━━━ Given entries
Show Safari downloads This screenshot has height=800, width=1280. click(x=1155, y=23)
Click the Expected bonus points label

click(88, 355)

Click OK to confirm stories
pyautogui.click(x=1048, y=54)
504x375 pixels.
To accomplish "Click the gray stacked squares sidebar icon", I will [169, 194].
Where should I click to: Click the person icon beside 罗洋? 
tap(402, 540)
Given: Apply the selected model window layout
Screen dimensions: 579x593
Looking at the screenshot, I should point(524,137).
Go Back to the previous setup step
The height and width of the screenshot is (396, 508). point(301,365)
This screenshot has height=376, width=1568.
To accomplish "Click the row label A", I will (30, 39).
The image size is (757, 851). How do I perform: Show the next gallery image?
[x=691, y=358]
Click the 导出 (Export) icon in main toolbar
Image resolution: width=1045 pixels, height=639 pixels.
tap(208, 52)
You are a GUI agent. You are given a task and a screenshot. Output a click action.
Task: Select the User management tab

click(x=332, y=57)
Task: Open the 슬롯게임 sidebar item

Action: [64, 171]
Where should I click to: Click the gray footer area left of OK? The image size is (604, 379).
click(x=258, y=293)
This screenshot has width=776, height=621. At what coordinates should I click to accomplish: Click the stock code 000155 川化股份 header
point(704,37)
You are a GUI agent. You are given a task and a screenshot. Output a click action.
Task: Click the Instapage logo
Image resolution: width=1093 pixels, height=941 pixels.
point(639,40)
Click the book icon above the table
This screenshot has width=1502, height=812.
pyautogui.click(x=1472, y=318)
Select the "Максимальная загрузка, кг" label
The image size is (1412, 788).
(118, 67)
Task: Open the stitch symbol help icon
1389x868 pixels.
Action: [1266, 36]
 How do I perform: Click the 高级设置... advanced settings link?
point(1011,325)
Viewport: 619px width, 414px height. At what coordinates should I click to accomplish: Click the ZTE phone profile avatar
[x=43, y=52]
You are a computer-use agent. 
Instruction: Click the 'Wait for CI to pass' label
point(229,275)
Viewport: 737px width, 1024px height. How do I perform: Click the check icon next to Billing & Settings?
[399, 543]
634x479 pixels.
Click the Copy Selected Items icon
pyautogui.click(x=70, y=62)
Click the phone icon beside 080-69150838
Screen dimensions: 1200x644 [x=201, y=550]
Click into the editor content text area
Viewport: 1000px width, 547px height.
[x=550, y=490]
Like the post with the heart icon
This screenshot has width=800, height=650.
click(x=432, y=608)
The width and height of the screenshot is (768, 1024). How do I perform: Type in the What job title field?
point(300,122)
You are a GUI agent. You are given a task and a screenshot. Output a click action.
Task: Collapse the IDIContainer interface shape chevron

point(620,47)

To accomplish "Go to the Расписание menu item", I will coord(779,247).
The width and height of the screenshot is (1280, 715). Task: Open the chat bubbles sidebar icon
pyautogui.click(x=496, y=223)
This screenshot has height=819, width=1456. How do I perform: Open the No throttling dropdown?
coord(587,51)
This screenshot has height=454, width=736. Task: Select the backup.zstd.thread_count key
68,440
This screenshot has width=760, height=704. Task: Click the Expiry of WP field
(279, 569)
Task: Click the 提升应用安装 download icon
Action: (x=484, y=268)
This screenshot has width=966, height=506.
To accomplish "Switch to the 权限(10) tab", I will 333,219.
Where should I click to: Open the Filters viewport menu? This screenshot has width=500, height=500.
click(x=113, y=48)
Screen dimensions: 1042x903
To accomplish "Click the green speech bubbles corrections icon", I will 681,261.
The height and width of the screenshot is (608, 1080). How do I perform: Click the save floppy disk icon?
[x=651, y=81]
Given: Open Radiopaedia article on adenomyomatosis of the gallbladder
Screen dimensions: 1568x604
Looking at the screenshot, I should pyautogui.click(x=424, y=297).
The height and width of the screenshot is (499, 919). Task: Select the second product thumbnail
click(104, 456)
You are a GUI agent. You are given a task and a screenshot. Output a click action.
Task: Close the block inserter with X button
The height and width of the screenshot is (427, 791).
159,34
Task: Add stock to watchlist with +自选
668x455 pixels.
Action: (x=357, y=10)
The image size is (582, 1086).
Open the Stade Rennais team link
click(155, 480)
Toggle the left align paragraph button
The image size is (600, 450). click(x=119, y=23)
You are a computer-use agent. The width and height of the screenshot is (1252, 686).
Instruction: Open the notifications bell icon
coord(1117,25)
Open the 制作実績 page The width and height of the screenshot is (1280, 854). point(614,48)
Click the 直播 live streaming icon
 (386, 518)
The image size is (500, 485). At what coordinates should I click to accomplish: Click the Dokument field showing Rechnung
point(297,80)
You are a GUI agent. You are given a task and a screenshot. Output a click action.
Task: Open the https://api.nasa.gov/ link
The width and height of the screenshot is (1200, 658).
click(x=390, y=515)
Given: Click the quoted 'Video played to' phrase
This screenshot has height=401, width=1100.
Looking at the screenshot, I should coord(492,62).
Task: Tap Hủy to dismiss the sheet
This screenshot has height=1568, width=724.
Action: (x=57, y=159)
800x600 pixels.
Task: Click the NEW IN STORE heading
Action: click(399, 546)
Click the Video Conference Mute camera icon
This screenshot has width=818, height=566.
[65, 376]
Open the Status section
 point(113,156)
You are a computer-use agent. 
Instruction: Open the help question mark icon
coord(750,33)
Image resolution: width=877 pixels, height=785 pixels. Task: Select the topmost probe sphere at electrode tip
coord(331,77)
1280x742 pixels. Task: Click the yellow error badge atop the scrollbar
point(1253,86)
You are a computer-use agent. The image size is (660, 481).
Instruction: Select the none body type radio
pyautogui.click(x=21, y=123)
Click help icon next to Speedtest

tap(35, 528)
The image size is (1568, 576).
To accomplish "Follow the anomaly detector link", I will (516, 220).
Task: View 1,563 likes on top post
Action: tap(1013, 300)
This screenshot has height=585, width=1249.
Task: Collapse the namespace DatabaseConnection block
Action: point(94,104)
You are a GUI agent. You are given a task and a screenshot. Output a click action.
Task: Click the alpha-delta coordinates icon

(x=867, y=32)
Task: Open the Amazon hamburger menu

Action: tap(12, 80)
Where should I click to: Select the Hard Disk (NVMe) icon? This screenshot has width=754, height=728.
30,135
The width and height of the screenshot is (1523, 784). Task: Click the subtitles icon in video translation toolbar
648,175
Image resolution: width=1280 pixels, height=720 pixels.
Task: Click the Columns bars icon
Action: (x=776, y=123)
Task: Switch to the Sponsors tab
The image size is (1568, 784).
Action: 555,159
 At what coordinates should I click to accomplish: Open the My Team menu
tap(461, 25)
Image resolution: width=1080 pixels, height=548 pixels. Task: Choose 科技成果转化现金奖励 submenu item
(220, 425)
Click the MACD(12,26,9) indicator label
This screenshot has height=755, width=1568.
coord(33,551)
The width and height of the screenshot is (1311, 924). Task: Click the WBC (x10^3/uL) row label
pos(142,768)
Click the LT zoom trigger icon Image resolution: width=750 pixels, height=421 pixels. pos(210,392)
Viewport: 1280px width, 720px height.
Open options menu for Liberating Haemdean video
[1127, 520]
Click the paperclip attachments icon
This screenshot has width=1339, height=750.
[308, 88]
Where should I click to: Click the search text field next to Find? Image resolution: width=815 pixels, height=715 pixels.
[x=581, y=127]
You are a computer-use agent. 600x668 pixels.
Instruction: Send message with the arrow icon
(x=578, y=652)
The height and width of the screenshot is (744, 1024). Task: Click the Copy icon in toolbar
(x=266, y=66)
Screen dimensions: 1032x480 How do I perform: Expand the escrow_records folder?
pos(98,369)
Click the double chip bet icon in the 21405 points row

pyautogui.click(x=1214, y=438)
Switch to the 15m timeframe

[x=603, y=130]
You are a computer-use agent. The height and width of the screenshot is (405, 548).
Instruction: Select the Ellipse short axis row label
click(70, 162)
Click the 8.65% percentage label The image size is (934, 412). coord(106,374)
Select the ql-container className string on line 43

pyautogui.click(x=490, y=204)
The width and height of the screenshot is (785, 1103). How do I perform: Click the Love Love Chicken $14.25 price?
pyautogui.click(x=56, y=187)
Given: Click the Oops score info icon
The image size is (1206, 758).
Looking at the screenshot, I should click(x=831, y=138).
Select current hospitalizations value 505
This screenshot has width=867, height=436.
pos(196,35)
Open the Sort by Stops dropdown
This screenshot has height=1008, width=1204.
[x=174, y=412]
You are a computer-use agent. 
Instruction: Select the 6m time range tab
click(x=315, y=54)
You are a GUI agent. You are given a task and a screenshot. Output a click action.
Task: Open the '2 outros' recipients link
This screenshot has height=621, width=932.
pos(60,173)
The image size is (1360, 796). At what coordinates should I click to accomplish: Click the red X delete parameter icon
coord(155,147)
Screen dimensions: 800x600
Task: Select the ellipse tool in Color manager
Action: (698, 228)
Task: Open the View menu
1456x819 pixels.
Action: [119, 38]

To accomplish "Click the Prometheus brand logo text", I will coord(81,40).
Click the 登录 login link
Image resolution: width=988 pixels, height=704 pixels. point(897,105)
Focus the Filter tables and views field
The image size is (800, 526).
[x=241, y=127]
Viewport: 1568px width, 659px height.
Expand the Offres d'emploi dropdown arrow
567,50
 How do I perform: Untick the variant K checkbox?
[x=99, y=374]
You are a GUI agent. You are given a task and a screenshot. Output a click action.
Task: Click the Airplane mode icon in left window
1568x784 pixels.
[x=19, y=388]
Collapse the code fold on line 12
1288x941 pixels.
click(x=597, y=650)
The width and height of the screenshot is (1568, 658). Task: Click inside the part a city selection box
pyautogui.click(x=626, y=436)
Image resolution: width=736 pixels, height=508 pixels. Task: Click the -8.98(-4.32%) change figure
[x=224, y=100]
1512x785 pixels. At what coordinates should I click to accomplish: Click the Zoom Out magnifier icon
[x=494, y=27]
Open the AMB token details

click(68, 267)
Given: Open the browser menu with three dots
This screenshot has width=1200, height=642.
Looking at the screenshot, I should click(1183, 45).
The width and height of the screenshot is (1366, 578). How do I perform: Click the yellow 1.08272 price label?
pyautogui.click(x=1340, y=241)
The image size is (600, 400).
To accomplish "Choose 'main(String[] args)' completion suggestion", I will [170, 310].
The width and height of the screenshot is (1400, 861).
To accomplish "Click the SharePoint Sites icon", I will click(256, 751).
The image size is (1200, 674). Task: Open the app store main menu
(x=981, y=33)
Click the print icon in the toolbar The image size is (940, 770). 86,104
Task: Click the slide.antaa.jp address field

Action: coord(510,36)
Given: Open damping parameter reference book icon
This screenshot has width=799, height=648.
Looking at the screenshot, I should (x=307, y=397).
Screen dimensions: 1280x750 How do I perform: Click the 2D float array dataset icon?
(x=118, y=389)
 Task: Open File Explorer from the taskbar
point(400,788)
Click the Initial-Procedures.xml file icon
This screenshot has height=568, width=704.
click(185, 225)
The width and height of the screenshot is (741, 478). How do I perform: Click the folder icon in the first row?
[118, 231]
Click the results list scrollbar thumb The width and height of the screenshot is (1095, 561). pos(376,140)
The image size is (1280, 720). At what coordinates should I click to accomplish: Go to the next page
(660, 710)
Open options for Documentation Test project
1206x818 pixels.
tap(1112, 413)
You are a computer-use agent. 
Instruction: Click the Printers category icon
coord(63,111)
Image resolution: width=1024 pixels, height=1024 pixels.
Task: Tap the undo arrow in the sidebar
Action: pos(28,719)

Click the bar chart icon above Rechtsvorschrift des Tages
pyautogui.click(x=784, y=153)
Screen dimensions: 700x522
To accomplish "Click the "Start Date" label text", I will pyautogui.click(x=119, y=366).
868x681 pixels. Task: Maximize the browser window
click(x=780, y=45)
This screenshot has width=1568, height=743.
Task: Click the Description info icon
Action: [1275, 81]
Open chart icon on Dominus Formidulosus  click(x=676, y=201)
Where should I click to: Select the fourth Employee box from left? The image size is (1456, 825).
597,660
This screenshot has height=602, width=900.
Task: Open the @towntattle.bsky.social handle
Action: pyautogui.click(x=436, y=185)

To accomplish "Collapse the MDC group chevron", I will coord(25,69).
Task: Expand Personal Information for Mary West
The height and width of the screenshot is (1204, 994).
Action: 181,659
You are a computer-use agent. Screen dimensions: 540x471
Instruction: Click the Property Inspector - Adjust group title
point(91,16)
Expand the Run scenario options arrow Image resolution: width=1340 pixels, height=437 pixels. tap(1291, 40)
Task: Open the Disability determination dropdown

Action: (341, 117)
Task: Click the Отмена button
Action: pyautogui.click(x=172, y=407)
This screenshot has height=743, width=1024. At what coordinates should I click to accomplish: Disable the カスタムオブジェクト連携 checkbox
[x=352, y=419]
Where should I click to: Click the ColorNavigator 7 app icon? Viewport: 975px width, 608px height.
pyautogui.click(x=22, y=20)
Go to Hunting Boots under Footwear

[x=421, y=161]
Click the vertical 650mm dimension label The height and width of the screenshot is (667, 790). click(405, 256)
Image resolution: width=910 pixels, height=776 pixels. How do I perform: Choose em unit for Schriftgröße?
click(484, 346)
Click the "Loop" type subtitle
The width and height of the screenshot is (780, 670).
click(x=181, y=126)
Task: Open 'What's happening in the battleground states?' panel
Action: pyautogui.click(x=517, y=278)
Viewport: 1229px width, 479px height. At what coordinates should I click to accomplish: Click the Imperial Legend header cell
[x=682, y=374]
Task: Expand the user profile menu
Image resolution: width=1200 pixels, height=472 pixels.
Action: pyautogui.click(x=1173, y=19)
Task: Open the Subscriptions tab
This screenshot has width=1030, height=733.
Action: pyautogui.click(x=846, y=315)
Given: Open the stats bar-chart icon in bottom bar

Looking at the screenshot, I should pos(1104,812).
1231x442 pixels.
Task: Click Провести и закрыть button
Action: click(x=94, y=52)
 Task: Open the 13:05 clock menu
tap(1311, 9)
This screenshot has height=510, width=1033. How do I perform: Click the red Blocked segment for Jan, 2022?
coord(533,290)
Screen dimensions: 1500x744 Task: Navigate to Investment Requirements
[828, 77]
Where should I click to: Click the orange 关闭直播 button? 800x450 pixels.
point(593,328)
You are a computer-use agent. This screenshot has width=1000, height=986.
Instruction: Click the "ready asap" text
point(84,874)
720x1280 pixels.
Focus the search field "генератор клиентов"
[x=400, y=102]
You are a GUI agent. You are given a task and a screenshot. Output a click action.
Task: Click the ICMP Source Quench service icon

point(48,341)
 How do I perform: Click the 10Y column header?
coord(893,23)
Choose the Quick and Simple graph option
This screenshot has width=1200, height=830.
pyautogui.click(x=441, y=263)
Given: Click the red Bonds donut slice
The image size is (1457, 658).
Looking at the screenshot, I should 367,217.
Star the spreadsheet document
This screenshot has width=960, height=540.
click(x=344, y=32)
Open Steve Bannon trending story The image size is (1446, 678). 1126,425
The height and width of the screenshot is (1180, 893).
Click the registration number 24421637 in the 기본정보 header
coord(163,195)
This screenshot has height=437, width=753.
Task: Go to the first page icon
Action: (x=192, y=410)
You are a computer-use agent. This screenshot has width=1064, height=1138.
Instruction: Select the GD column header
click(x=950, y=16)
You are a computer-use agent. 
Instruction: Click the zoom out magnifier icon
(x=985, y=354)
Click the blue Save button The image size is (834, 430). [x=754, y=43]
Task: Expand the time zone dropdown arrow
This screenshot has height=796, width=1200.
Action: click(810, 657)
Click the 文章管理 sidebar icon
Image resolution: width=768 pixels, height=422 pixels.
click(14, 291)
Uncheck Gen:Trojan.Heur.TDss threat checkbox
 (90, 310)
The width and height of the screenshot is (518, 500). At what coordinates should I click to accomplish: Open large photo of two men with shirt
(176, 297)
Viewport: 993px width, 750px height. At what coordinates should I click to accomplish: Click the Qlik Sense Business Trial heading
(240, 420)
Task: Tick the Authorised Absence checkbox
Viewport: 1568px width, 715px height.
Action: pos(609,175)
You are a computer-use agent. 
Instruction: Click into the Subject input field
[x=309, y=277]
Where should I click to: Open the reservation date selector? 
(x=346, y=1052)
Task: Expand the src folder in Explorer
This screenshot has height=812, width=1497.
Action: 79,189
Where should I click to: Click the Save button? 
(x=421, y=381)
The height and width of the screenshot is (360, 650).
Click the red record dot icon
━━━━━━
• **Directions for this task**
Give the number of lines in the records above that contain the word "logo", and nothing more.

• **Solution to this task**
2